Compiled Thu 27-Jul-23 22:33 by mcpre
advertisement version: 2
Peer Source MAC: aabb.cc00.2010
VTP Management Domain: 'Mgmt'
Native VLAN: 1
Duplex: full
-------------------------
Device ID: R1
Entry address(es):
  IP address: 10.1.1.100
Platform: Linux Unix,  Capabilities: Router
Interface: Ethernet0/0,  Port ID (outgoing port): Ethernet0/0
Holdtime : 177 sec

Version :
Cisco IOS Software [Dublin], Linux Software (X86_64BI_LINUX-ADVENTERPRISEK9-M), 
Version 17.12.1, RELEASE SOFTWARE (fc5)
Technical Support: http://www.cisco.com/techsupport
Copyright (c) 1986-2023 by Cisco Systems, Inc.
Compiled Thu 27-Jul-23 22:33 by mcpre
advertisement version: 2
Peer Source MAC: aabb.cc00.3000
Duplex: full
Management address(es):
  IP address: 10.1.1.100
  
Total cdp entries displayed : 2

You can see that this command shows much more details, such as the IP address of the neighbor, the software version, and so on.

Configuring CDP

CDP is enabled by default on all Cisco IOS-XE devices, such as routers and switches. To disable the protocol entirely, we use the no cdp run command in global configuration mode, as shown in the output below.

Swtich(config)# no cdp run

To disable the protocol on only a particular interface, we use the command no cdp enable, as shown in the output below.

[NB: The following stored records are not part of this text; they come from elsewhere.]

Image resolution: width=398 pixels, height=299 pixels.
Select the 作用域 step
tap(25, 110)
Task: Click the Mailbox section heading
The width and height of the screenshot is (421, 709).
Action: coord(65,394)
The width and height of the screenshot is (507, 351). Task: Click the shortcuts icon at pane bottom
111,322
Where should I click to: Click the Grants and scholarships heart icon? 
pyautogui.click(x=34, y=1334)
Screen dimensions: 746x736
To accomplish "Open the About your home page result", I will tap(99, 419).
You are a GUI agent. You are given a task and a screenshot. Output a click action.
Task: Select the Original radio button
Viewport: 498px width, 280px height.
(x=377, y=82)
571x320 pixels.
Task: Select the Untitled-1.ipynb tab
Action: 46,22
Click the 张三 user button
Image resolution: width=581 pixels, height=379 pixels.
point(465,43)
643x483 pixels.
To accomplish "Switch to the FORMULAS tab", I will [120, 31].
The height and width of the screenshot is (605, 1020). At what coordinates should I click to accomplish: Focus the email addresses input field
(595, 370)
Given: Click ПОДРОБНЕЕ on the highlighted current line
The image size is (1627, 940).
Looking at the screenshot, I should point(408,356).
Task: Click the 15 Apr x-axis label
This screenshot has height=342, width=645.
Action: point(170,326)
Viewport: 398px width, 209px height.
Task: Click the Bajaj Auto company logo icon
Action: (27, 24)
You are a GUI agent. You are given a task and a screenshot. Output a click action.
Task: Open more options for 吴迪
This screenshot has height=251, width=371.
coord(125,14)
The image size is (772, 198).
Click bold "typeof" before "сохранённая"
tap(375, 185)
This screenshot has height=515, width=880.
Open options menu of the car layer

Switch(config)# interface Eth0/1
Switch(config-interface)# no cdp enable

Disadvantages of CDP

We have seen that CDP is a great protocol. It is enabled by default, doesn't require any planning or configuration, and just works in the background. It can be very handy to network administrators when troubleshooting and managing the physical topology. Only advantages, right? All those advantages actually create one significant disadvantage - security exposure.